* _TASK DIRECTIONS_: Copy out the listing below so that each line matches exactly.

* _SUPPLIED DATA_:
=== Section Start ===

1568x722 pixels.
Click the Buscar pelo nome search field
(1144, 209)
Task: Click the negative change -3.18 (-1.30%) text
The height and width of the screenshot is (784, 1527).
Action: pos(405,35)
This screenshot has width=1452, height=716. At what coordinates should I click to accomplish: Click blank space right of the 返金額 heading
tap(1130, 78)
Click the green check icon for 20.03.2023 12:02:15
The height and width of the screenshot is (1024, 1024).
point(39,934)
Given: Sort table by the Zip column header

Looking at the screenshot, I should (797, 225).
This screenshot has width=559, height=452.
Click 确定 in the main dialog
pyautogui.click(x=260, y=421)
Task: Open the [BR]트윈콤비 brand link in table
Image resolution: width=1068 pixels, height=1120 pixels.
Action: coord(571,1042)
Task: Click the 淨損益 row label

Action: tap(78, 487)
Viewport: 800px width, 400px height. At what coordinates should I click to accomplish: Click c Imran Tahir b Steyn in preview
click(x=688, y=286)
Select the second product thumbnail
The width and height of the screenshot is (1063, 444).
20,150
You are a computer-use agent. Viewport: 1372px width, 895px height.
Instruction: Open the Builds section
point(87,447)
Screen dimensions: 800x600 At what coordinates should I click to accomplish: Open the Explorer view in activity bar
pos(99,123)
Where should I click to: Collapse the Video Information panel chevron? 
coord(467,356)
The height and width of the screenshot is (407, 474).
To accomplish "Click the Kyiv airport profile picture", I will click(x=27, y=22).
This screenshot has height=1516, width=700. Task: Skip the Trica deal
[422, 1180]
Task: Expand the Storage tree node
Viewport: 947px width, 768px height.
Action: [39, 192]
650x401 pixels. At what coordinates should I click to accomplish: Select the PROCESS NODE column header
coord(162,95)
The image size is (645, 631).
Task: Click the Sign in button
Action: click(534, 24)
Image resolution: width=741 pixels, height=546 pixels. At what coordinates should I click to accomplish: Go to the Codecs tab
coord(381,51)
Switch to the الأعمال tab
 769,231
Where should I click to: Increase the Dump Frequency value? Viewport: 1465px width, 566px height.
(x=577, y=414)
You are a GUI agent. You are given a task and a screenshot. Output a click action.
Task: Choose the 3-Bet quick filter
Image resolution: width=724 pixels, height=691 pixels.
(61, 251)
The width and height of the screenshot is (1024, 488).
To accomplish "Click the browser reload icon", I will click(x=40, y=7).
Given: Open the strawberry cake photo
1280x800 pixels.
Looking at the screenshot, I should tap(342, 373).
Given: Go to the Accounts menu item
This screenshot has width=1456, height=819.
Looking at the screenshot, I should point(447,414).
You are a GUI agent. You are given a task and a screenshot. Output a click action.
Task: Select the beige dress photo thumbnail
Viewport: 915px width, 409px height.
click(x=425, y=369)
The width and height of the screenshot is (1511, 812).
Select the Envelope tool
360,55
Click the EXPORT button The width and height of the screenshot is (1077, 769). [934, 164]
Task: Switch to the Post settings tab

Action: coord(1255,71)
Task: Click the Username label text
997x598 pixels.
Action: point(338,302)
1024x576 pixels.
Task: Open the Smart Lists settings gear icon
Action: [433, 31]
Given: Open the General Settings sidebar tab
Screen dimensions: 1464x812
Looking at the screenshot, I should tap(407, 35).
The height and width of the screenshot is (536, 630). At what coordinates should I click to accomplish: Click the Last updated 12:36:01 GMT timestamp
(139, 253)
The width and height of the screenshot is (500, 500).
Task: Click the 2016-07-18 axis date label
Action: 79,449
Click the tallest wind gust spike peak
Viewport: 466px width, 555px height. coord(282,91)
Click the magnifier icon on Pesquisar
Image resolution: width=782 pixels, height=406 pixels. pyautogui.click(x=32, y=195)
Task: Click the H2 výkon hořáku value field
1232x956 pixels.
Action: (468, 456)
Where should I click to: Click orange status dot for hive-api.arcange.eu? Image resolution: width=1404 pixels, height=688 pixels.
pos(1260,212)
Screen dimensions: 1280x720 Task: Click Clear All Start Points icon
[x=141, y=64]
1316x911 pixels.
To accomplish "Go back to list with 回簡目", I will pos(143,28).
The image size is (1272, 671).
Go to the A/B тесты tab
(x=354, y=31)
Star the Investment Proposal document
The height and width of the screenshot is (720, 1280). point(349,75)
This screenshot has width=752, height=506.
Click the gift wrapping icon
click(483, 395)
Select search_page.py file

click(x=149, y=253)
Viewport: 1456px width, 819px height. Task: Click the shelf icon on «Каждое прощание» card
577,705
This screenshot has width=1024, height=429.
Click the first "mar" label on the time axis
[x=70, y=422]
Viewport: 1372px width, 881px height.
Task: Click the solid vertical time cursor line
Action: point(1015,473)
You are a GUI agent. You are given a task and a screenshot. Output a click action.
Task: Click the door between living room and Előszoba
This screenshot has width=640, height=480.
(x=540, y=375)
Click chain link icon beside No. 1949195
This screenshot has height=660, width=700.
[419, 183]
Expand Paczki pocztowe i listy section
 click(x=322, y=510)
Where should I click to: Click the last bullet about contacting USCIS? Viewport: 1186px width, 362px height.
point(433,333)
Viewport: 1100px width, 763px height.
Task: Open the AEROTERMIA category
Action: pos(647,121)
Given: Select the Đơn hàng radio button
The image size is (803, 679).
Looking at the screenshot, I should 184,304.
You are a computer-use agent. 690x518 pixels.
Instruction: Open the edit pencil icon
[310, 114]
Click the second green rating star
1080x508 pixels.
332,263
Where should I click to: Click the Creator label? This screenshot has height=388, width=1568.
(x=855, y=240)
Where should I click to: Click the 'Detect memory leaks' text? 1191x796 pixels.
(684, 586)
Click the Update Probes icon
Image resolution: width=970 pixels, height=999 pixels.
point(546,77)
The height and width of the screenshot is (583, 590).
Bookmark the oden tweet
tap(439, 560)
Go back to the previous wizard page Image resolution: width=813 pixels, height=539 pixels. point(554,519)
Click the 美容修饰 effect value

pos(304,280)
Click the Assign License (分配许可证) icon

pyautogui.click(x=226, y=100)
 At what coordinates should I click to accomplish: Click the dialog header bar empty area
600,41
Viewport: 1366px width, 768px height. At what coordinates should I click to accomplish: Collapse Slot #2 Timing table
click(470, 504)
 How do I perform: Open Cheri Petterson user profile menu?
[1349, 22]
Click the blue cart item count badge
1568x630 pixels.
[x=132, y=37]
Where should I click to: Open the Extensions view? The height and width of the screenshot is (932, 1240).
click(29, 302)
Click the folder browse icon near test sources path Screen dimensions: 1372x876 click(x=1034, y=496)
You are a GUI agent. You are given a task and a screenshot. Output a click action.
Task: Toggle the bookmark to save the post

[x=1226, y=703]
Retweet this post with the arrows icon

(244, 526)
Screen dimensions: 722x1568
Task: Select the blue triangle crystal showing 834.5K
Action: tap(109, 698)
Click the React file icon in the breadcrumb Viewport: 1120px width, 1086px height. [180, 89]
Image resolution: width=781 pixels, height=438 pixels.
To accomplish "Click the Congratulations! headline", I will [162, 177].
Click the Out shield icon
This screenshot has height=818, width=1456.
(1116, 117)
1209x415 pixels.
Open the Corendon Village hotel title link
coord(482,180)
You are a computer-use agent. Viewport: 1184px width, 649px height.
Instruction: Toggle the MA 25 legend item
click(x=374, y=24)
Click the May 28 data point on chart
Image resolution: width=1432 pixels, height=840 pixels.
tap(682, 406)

=== Section End ===

* _TASK RESULT_:
1568x722 pixels.
Click the Buscar pelo nome search field
(1144, 209)
Task: Click the negative change -3.18 (-1.30%) text
The height and width of the screenshot is (784, 1527).
Action: pos(405,35)
This screenshot has width=1452, height=716. At what coordinates should I click to accomplish: Click blank space right of the 返金額 heading
tap(1130, 78)
Click the green check icon for 20.03.2023 12:02:15
The height and width of the screenshot is (1024, 1024).
point(39,934)
Given: Sort table by the Zip column header

Looking at the screenshot, I should (797, 225).
This screenshot has width=559, height=452.
Click 确定 in the main dialog
pyautogui.click(x=260, y=421)
Task: Open the [BR]트윈콤비 brand link in table
Image resolution: width=1068 pixels, height=1120 pixels.
Action: coord(571,1042)
Task: Click the 淨損益 row label

Action: tap(78, 487)
Viewport: 800px width, 400px height. At what coordinates should I click to accomplish: Click c Imran Tahir b Steyn in preview
click(x=688, y=286)
Select the second product thumbnail
The width and height of the screenshot is (1063, 444).
20,150
You are a computer-use agent. Viewport: 1372px width, 895px height.
Instruction: Open the Builds section
point(87,447)
Screen dimensions: 800x600 At what coordinates should I click to accomplish: Open the Explorer view in activity bar
pos(99,123)
Where should I click to: Collapse the Video Information panel chevron? 
coord(467,356)
The height and width of the screenshot is (407, 474).
To accomplish "Click the Kyiv airport profile picture", I will click(x=27, y=22).
This screenshot has height=1516, width=700. Task: Skip the Trica deal
[422, 1180]
Task: Expand the Storage tree node
Viewport: 947px width, 768px height.
Action: [39, 192]
650x401 pixels. At what coordinates should I click to accomplish: Select the PROCESS NODE column header
coord(162,95)
The image size is (645, 631).
Task: Click the Sign in button
Action: click(534, 24)
Image resolution: width=741 pixels, height=546 pixels. At what coordinates should I click to accomplish: Go to the Codecs tab
coord(381,51)
Switch to the الأعمال tab
 769,231
Where should I click to: Increase the Dump Frequency value? Viewport: 1465px width, 566px height.
(x=577, y=414)
You are a GUI agent. You are given a task and a screenshot. Output a click action.
Task: Choose the 3-Bet quick filter
Image resolution: width=724 pixels, height=691 pixels.
(61, 251)
The width and height of the screenshot is (1024, 488).
To accomplish "Click the browser reload icon", I will click(x=40, y=7).
Given: Open the strawberry cake photo
1280x800 pixels.
Looking at the screenshot, I should tap(342, 373).
Given: Go to the Accounts menu item
This screenshot has width=1456, height=819.
Looking at the screenshot, I should point(447,414).
You are a GUI agent. You are given a task and a screenshot. Output a click action.
Task: Select the beige dress photo thumbnail
Viewport: 915px width, 409px height.
click(x=425, y=369)
The width and height of the screenshot is (1511, 812).
Select the Envelope tool
360,55
Click the EXPORT button The width and height of the screenshot is (1077, 769). [934, 164]
Task: Switch to the Post settings tab

Action: coord(1255,71)
Task: Click the Username label text
997x598 pixels.
Action: point(338,302)
1024x576 pixels.
Task: Open the Smart Lists settings gear icon
Action: [433, 31]
Given: Open the General Settings sidebar tab
Screen dimensions: 1464x812
Looking at the screenshot, I should tap(407, 35).
The height and width of the screenshot is (536, 630). At what coordinates should I click to accomplish: Click the Last updated 12:36:01 GMT timestamp
(139, 253)
The width and height of the screenshot is (500, 500).
Task: Click the 2016-07-18 axis date label
Action: 79,449
Click the tallest wind gust spike peak
Viewport: 466px width, 555px height. coord(282,91)
Click the magnifier icon on Pesquisar
Image resolution: width=782 pixels, height=406 pixels. pyautogui.click(x=32, y=195)
Task: Click the H2 výkon hořáku value field
1232x956 pixels.
Action: (468, 456)
Where should I click to: Click orange status dot for hive-api.arcange.eu? Image resolution: width=1404 pixels, height=688 pixels.
pos(1260,212)
Screen dimensions: 1280x720 Task: Click Clear All Start Points icon
[x=141, y=64]
1316x911 pixels.
To accomplish "Go back to list with 回簡目", I will pos(143,28).
The image size is (1272, 671).
Go to the A/B тесты tab
(x=354, y=31)
Star the Investment Proposal document
The height and width of the screenshot is (720, 1280). point(349,75)
This screenshot has width=752, height=506.
Click the gift wrapping icon
click(483, 395)
Select search_page.py file

click(x=149, y=253)
Viewport: 1456px width, 819px height. Task: Click the shelf icon on «Каждое прощание» card
577,705
This screenshot has width=1024, height=429.
Click the first "mar" label on the time axis
[x=70, y=422]
Viewport: 1372px width, 881px height.
Task: Click the solid vertical time cursor line
Action: point(1015,473)
You are a GUI agent. You are given a task and a screenshot. Output a click action.
Task: Click the door between living room and Előszoba
This screenshot has width=640, height=480.
(x=540, y=375)
Click chain link icon beside No. 1949195
This screenshot has height=660, width=700.
[419, 183]
Expand Paczki pocztowe i listy section
 click(x=322, y=510)
Where should I click to: Click the last bullet about contacting USCIS? Viewport: 1186px width, 362px height.
point(433,333)
Viewport: 1100px width, 763px height.
Task: Open the AEROTERMIA category
Action: pos(647,121)
Given: Select the Đơn hàng radio button
The image size is (803, 679).
Looking at the screenshot, I should 184,304.
You are a computer-use agent. 690x518 pixels.
Instruction: Open the edit pencil icon
[310, 114]
Click the second green rating star
1080x508 pixels.
332,263
Where should I click to: Click the Creator label? This screenshot has height=388, width=1568.
(x=855, y=240)
Where should I click to: Click the 'Detect memory leaks' text? 1191x796 pixels.
(684, 586)
Click the Update Probes icon
Image resolution: width=970 pixels, height=999 pixels.
point(546,77)
The height and width of the screenshot is (583, 590).
Bookmark the oden tweet
tap(439, 560)
Go back to the previous wizard page Image resolution: width=813 pixels, height=539 pixels. point(554,519)
Click the 美容修饰 effect value

pos(304,280)
Click the Assign License (分配许可证) icon

pyautogui.click(x=226, y=100)
 At what coordinates should I click to accomplish: Click the dialog header bar empty area
600,41
Viewport: 1366px width, 768px height. At what coordinates should I click to accomplish: Collapse Slot #2 Timing table
click(470, 504)
 How do I perform: Open Cheri Petterson user profile menu?
[1349, 22]
Click the blue cart item count badge
1568x630 pixels.
[x=132, y=37]
Where should I click to: Open the Extensions view? The height and width of the screenshot is (932, 1240).
click(29, 302)
Click the folder browse icon near test sources path Screen dimensions: 1372x876 click(x=1034, y=496)
You are a GUI agent. You are given a task and a screenshot. Output a click action.
Task: Toggle the bookmark to save the post

[x=1226, y=703]
Retweet this post with the arrows icon

(244, 526)
Screen dimensions: 722x1568
Task: Select the blue triangle crystal showing 834.5K
Action: tap(109, 698)
Click the React file icon in the breadcrumb Viewport: 1120px width, 1086px height. [180, 89]
Image resolution: width=781 pixels, height=438 pixels.
To accomplish "Click the Congratulations! headline", I will [162, 177].
Click the Out shield icon
This screenshot has height=818, width=1456.
(1116, 117)
1209x415 pixels.
Open the Corendon Village hotel title link
coord(482,180)
You are a computer-use agent. Viewport: 1184px width, 649px height.
Instruction: Toggle the MA 25 legend item
click(x=374, y=24)
Click the May 28 data point on chart
Image resolution: width=1432 pixels, height=840 pixels.
tap(682, 406)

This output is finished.